▶ _Action item_:
Write out exactly the lines of the entries below from the one holding "The image size is (1197, 680)." to the one holding "Open Terminal from the Dock", inclusive, and leave out all other lines.

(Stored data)
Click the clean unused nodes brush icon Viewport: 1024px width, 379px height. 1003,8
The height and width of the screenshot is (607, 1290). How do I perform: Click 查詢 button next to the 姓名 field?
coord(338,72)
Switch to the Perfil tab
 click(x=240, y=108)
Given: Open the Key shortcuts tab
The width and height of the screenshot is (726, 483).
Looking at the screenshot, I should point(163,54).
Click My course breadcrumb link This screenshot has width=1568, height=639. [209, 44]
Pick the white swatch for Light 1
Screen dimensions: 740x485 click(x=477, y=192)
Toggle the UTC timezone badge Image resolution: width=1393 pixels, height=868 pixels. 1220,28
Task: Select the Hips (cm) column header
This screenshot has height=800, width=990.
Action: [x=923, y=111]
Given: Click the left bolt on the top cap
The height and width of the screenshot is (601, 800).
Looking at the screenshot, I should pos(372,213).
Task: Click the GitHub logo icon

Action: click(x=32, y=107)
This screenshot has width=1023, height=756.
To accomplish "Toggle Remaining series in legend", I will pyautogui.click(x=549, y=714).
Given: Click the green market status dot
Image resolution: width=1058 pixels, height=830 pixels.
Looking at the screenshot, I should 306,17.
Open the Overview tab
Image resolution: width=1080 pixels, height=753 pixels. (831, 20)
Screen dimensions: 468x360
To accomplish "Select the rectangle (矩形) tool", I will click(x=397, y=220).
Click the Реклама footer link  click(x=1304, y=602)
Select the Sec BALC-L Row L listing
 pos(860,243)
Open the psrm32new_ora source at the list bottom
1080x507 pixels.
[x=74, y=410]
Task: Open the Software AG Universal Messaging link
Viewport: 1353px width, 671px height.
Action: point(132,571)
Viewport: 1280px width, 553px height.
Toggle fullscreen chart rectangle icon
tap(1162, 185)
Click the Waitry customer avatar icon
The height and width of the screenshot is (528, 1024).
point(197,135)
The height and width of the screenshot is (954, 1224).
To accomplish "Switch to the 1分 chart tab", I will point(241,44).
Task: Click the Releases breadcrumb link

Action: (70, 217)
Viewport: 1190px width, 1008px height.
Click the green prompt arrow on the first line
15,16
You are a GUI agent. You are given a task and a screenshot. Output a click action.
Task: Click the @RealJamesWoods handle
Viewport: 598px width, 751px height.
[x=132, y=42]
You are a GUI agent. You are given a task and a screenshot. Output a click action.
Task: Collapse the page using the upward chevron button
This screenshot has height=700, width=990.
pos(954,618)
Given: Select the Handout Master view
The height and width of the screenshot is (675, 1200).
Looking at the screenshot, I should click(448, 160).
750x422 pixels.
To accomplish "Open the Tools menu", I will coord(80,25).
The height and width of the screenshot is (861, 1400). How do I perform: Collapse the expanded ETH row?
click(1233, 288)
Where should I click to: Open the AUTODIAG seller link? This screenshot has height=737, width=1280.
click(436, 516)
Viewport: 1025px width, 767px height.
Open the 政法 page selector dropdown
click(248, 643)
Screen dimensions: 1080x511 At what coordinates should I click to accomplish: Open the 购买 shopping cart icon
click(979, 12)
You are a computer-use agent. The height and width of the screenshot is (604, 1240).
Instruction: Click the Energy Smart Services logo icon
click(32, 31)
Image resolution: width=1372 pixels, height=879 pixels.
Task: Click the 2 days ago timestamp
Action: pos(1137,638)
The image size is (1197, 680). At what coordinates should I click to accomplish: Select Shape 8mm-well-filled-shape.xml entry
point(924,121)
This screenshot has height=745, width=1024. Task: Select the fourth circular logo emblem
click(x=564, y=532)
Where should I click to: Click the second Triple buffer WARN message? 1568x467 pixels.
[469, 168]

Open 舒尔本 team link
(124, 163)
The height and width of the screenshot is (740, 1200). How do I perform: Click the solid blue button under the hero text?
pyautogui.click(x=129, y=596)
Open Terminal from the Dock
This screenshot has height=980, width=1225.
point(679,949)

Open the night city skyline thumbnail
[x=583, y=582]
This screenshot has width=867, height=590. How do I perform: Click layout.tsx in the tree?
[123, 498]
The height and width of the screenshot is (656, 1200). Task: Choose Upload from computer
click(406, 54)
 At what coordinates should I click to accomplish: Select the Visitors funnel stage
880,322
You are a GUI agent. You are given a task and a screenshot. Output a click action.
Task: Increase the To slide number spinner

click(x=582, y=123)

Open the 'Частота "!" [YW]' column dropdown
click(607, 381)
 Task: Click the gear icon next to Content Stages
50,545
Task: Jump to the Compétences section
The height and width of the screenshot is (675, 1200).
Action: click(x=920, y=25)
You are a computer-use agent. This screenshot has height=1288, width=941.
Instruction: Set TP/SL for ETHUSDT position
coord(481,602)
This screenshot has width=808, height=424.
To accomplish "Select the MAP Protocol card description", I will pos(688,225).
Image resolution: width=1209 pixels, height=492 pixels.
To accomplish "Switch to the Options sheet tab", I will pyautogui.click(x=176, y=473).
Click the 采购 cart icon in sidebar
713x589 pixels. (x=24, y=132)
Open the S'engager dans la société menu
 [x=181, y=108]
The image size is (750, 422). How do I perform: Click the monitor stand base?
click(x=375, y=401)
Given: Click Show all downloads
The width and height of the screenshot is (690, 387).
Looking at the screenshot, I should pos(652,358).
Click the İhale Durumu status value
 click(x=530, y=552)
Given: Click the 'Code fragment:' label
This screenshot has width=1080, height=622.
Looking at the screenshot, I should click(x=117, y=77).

▶ _Solution to the problem_:
The image size is (1197, 680). At what coordinates should I click to accomplish: Select Shape 8mm-well-filled-shape.xml entry
point(924,121)
This screenshot has height=745, width=1024. Task: Select the fourth circular logo emblem
click(x=564, y=532)
Where should I click to: Click the second Triple buffer WARN message? 1568x467 pixels.
[469, 168]

Open 舒尔本 team link
(124, 163)
The height and width of the screenshot is (740, 1200). How do I perform: Click the solid blue button under the hero text?
pyautogui.click(x=129, y=596)
Open Terminal from the Dock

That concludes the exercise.